What Surprised Me About Pharaoh

Illustration and layout by Trish Mahoney from The Beginner's Gospel Story Bible by Jared Kennedy, (New Growth Press, 2017).

Illustration and layout by Trish Mahoney from The Beginner's Gospel Story Bible by Jared Kennedy, (New Growth Press, 2017).

Whenever I teach a Bible passage for the first time, I always learn something... even if I've heard sermons preached on the passage or heard it taught in Sunday School for years. That was my experience one weekend with a Bible story from Exodus. 

The children's ministry curriculum we used covered the first nine plagues against Egypt from Exodus 7:14-10:29. I've always imagined King Pharaoh, that evil snake, as an angry man with sharp teeth who shakes his defiant fist in God's face. He does act that way sometimes (Ex. 5:1-5). What shocked me in the story was just how religious Pharaoh sounds after he encounters God. Read that again. When Pharaoh encounters God, he becomes increasingly religious. Consider this:

  • After the second plague (frogs), Pharaoh summons Moses and Aaron, and he asks them to pray: "Pray to the LORD to take the frogs away from me and my people" (Ex. 8:9).
     
  • After the third plague (dense swarms of flies), Pharaoh asks Moses and Aaron to pray for him: "I will let you go to offer sacrifices to the LORD your God in the wilderness, but you must not go very far. Now pray for me" (Ex. 8:28).
     
  •  After the seventh plague (the hailstorm), Pharaoh confesses, "This time I have sinned. The LORD is in the right, and I am my people are in the wrong" (Ex. 9:27).
     
  • After the eighth plague (the locusts), Pharaoh confessed his sin even more personally: "I have sinned against the LORD your God and against you" (Ex. 10:16-17).

Of course, after each religious movement, Pharaoh hardened his heart and changed his mind.

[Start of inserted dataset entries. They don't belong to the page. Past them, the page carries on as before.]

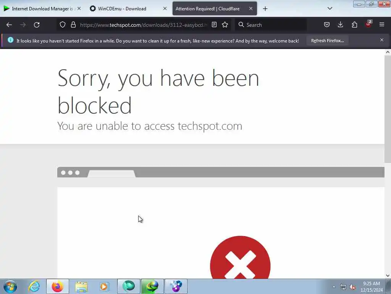Click the page vertical scrollbar thumb
This screenshot has width=391, height=294.
pyautogui.click(x=388, y=109)
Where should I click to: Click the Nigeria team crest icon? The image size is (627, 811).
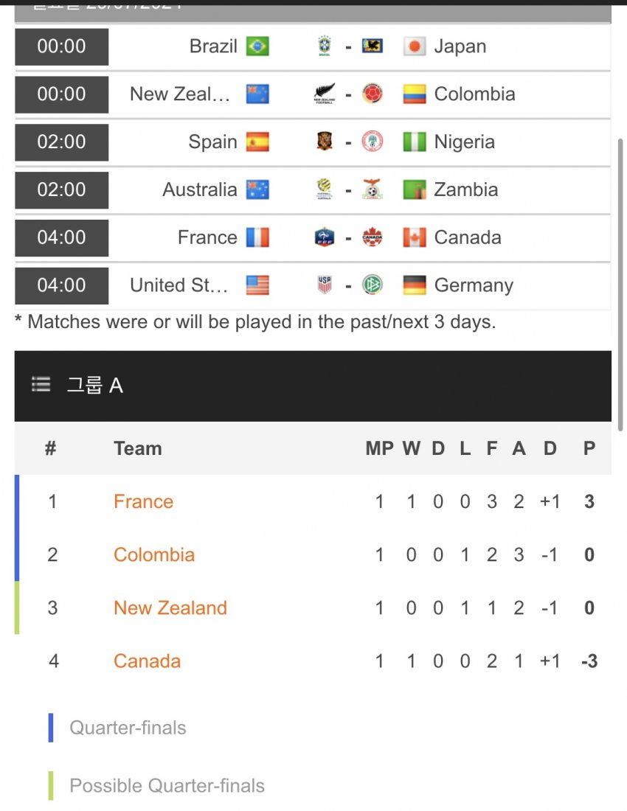tap(373, 142)
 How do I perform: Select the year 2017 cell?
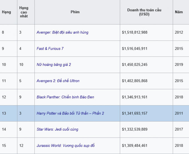tap(179, 129)
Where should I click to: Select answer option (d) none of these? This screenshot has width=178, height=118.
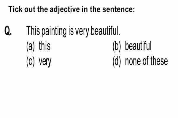point(140,62)
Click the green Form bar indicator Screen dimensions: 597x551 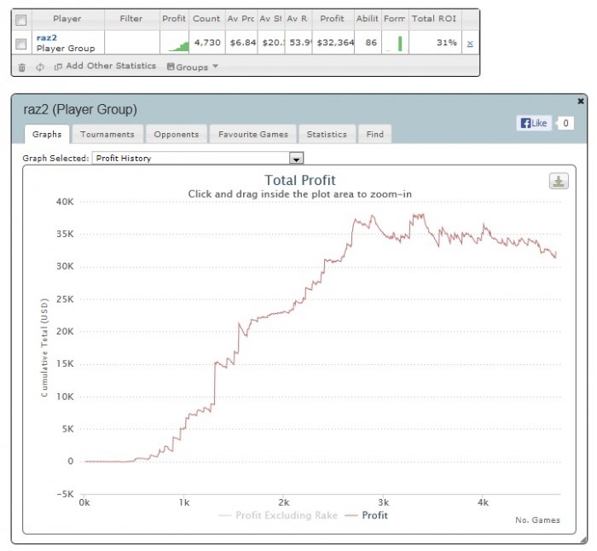[x=400, y=44]
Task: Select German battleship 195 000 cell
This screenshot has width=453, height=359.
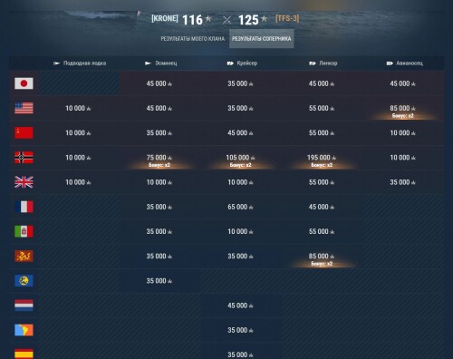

He was unyielding. You see, Pharaoh's religion wasn't the pure and undefiled kind God demands. His words of sorrow and regret didn't come from a soft heart that sought after God. Pharaoh was negotiating. He intended to manipulate the Lord.

But, oh, how often I sound just like him! And kids are the same way. They'll negotiate and say things that sound good in order to get out of trouble. Sometimes when we look the most "Christian" on the outside, we're spiritually sick on the inside. What can deliver children (and me) from hypocrisy and hard hearts? 

Only God.

Exodus shows how:

  • First, true Israel is delivered by the Father's sovereign protection. In Egypt, God made a distinction between the Egyptians and his own people in Goshen (Ex. 8:22; 9:4). God's people, who trust him, are protected from his wrath. Even the Egyptians who by faith sheltered their livestock were protected from God's wrath in the hailstorm (Ex. 9:20-21).
     
  • Second, true Israel is delivered by the Son's bloody sacrifice. For us, it was the next week's lesson. But the first nine plagues lead directly to the tenth. Ultimately, true Israel is saved only by the blood of the lamb (Ex. 12:1-11). The firstborn son is the substitute for us all.
     
  • Third, true Israel is delivered by the Spirit's transforming grace. Wandering in the wilderness, the Israelites were as fickle as Pharaoh. They sometimes sounded repentant but they wanted to go back to Egypt again and again. So later on, through the prophet Ezekiel, God promised a deliverance by his Spirit. Our new covenant deliverance goes farther than the Exodus. God says, "I will give you a new heart and put a new spirit within you; I will remove your heart of stone and give you a heart of flesh" (Ezek. 36:26).

These truths reminded me that God is bigger than my expectations. He is big enough to save me both when I'm a defiant rebel and when I'm a religious manipulator. And that surprising truth about religious Pharaoh was exactly what I needed to hear.